__Problem statement__.
Reproduce every line of the entries below verbatim, omitting the pictures.

Entries for locating text and items:
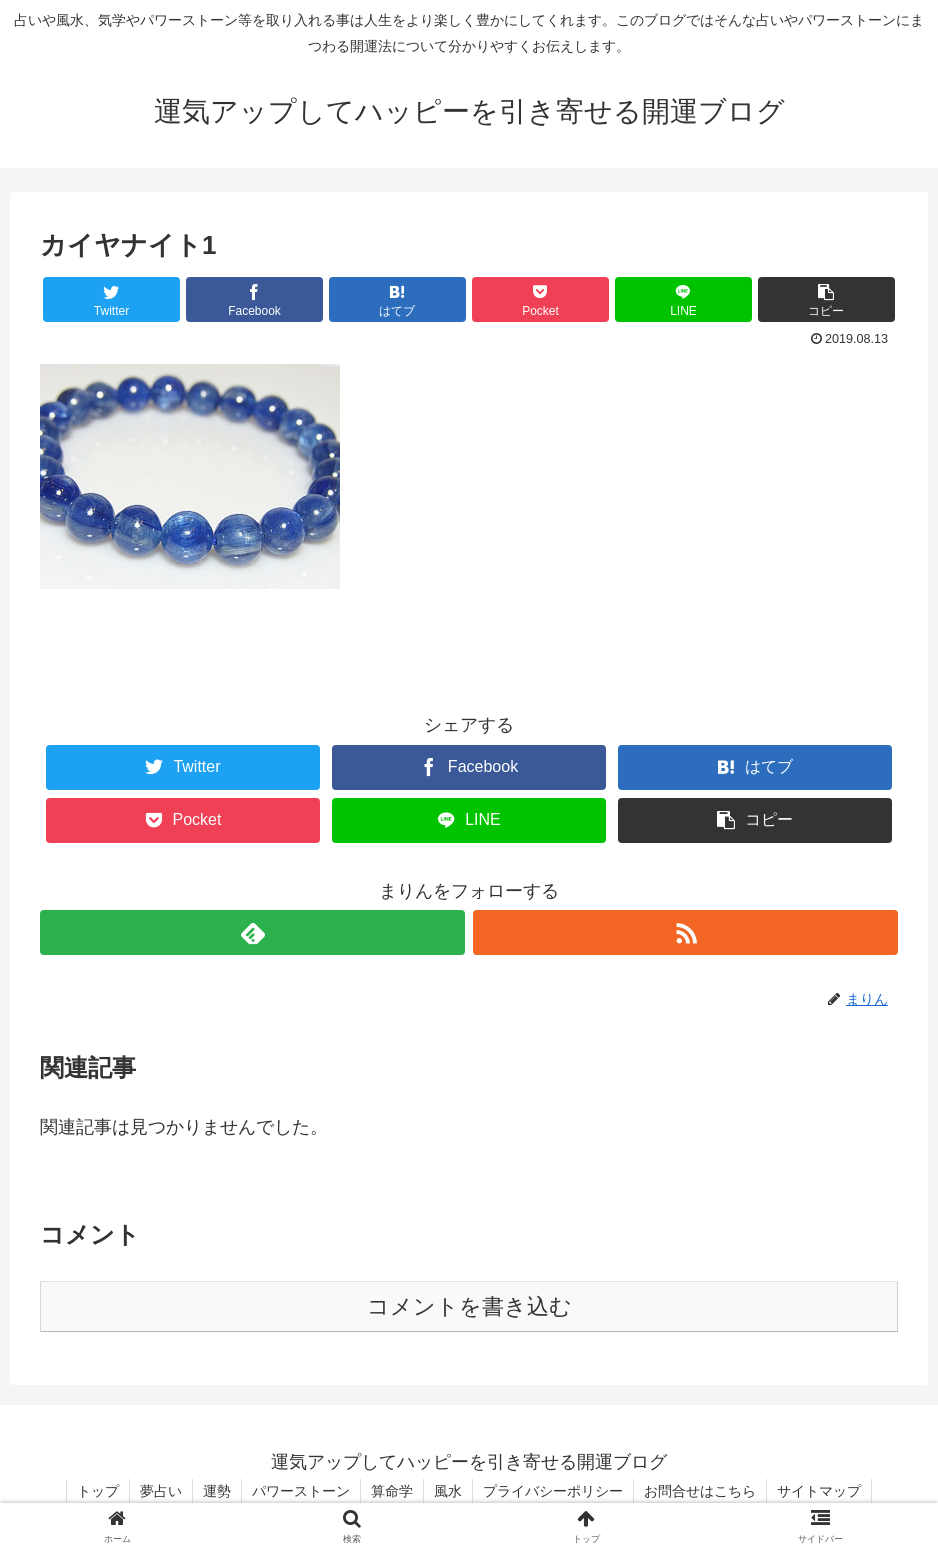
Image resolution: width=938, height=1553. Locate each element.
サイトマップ (819, 1491)
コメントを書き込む (469, 1306)
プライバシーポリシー (553, 1491)
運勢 (217, 1491)
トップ (98, 1491)
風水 (448, 1491)
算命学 (392, 1491)
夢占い (161, 1491)
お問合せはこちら (700, 1491)
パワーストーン (301, 1491)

__Reply to the exercise__.
Image resolution: width=938, height=1553. Locate each element.
サイトマップ (819, 1491)
コメントを書き込む (469, 1306)
プライバシーポリシー (553, 1491)
運勢 (217, 1491)
トップ (98, 1491)
風水 (448, 1491)
算命学 (392, 1491)
夢占い (161, 1491)
お問合せはこちら (700, 1491)
パワーストーン (301, 1491)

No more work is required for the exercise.